§ **INSTRUCTIONS TO FOLLOW**:
List every line of the items below that contains the string "thumbnail". Matching is case-sensitive.

§ **RECORDS SHOWN**:

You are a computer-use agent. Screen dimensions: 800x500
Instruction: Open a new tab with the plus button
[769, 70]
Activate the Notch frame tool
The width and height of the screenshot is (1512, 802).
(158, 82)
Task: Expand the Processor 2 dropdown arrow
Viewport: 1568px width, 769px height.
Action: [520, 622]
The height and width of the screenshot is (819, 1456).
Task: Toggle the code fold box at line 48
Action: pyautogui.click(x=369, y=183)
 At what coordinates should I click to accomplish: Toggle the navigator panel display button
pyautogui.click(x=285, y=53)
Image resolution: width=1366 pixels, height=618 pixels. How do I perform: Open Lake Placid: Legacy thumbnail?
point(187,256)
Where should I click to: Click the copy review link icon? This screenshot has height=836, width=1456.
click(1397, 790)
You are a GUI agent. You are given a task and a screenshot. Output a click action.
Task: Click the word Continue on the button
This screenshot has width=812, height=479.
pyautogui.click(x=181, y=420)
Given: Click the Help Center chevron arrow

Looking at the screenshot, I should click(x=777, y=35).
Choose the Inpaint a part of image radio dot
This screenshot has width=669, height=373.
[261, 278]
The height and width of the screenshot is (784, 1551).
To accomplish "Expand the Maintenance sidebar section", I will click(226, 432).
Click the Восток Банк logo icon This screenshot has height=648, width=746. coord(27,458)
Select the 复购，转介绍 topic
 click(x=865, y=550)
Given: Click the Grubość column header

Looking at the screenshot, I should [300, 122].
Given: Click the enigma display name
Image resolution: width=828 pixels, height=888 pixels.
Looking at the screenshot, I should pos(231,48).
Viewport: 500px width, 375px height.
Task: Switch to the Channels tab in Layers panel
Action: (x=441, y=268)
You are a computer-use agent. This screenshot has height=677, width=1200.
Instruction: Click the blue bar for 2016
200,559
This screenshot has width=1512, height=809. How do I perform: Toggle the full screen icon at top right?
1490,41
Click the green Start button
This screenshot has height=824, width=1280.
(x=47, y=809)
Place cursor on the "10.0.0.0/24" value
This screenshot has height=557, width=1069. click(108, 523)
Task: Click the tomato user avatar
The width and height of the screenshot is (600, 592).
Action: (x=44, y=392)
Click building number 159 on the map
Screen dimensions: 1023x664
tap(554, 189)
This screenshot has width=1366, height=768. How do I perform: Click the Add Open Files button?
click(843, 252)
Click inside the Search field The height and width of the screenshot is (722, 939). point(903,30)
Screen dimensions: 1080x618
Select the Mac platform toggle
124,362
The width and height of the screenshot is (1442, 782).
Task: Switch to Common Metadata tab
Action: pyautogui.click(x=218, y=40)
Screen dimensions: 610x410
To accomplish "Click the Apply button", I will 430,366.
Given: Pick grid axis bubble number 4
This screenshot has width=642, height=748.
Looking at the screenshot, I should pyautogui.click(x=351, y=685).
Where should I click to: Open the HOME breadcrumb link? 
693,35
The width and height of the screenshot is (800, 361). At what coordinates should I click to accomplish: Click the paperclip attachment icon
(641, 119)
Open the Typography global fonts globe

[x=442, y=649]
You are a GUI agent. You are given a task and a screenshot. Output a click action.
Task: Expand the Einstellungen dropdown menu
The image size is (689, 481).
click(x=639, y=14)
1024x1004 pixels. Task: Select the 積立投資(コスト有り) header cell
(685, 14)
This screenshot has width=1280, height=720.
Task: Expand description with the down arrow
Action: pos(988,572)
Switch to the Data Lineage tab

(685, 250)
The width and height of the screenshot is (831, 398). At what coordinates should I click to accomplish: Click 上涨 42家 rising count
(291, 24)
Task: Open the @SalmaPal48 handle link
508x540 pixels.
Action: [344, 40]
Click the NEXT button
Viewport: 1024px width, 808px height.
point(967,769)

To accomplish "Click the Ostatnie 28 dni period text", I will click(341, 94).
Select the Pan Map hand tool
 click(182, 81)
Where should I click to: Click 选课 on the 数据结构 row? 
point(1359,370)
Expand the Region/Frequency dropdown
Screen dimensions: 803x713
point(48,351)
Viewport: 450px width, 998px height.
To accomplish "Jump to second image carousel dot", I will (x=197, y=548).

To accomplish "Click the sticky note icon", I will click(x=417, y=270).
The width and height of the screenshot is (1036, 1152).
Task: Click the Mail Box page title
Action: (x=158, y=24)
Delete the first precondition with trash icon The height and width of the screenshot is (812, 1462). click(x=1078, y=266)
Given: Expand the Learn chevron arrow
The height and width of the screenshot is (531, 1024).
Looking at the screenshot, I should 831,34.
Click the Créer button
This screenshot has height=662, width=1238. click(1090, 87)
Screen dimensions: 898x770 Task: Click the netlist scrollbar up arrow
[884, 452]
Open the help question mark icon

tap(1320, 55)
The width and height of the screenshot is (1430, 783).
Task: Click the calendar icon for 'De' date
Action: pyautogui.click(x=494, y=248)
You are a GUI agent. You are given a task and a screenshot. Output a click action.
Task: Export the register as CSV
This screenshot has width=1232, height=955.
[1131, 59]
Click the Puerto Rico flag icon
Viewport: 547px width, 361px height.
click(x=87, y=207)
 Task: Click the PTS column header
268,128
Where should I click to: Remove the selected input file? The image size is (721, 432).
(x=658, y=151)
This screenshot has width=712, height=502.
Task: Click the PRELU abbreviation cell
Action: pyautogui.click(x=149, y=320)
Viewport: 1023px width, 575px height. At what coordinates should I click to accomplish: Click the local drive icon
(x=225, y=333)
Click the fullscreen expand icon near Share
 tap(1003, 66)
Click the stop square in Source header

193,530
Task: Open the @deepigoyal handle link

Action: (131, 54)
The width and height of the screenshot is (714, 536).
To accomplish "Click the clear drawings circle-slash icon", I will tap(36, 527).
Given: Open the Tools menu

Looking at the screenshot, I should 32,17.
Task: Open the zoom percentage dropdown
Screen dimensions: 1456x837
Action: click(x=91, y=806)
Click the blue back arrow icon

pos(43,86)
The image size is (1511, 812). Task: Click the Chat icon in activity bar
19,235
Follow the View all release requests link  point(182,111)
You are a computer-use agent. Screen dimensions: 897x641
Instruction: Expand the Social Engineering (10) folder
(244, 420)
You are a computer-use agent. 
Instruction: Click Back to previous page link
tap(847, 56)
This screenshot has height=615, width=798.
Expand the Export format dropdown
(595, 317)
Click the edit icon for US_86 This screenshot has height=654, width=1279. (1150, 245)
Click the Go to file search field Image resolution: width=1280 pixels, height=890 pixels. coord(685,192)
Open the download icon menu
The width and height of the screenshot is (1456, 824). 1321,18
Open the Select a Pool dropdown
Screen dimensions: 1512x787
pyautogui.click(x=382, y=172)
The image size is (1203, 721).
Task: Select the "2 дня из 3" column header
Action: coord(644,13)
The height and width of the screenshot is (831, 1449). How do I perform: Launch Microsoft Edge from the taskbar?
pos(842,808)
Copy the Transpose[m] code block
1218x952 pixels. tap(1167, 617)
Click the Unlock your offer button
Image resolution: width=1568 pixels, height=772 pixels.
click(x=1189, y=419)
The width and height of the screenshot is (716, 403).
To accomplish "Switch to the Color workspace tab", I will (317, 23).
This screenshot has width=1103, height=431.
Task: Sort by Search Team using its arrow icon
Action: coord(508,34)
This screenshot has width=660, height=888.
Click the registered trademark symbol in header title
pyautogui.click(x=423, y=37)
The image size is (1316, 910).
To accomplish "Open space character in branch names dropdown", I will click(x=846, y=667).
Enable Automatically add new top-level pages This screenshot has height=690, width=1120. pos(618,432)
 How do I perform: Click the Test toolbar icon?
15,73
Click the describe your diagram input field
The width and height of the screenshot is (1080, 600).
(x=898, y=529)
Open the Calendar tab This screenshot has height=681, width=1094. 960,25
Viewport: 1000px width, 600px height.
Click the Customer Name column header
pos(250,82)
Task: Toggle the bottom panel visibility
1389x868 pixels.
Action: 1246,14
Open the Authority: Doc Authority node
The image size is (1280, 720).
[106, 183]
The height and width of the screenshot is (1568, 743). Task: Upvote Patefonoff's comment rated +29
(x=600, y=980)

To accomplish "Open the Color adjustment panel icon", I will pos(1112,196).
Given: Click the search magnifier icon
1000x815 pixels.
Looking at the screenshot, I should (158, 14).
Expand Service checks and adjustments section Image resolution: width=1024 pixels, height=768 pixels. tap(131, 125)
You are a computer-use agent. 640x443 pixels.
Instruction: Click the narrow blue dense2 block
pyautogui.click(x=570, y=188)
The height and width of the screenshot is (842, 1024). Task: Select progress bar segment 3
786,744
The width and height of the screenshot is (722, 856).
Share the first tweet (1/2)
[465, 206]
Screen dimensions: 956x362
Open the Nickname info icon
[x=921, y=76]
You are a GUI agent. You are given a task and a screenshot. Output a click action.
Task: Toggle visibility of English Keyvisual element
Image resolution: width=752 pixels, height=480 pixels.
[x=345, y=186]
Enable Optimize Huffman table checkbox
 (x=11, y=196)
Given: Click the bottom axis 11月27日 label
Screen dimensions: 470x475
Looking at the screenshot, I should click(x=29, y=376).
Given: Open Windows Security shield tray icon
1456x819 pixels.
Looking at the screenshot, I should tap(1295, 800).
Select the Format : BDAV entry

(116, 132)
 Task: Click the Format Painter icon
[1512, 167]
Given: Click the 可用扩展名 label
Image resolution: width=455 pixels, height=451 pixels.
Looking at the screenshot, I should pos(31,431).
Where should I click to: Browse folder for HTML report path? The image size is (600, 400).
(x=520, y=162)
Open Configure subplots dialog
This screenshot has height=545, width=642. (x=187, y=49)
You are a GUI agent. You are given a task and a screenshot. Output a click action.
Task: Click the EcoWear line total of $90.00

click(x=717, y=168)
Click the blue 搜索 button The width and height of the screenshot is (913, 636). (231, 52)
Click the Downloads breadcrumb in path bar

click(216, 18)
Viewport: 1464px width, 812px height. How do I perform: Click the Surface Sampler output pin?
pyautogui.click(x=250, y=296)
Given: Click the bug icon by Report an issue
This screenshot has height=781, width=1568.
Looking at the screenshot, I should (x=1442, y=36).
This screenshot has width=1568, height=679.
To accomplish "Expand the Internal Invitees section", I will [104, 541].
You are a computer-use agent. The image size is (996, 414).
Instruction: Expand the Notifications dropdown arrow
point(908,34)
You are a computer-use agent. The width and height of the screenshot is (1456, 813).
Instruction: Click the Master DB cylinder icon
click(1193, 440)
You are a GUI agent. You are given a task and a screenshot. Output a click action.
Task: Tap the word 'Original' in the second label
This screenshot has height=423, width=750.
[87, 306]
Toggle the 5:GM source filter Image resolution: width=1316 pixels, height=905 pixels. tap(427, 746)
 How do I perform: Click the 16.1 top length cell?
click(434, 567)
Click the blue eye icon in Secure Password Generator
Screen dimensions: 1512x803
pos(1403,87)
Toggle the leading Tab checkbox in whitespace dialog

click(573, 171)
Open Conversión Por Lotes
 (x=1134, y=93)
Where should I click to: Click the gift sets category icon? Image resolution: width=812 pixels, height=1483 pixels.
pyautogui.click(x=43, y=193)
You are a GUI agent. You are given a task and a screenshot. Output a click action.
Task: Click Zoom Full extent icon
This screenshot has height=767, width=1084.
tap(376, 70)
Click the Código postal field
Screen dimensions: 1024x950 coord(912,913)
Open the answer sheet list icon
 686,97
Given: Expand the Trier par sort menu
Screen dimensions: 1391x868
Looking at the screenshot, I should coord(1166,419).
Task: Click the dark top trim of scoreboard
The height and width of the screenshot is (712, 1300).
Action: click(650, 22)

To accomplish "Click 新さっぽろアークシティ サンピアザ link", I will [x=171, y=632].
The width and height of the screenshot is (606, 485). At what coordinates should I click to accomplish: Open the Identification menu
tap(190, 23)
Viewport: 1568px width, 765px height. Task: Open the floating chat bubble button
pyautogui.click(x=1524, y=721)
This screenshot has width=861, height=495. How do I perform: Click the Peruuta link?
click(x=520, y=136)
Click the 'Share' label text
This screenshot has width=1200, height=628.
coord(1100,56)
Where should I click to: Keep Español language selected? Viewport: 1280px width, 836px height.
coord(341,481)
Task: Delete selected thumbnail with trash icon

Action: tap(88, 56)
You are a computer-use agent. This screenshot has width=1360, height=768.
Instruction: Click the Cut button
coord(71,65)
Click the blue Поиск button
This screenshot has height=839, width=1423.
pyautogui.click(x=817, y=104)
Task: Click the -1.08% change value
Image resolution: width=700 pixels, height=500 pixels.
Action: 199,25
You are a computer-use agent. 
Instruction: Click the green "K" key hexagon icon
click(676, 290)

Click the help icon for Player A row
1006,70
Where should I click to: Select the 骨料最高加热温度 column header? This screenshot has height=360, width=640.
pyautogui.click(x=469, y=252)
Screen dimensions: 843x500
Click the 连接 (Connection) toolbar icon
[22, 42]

§ **ANSWER TO THIS TASK**:
Image resolution: width=1366 pixels, height=618 pixels. How do I perform: Open Lake Placid: Legacy thumbnail?
Task: Delete selected thumbnail with trash icon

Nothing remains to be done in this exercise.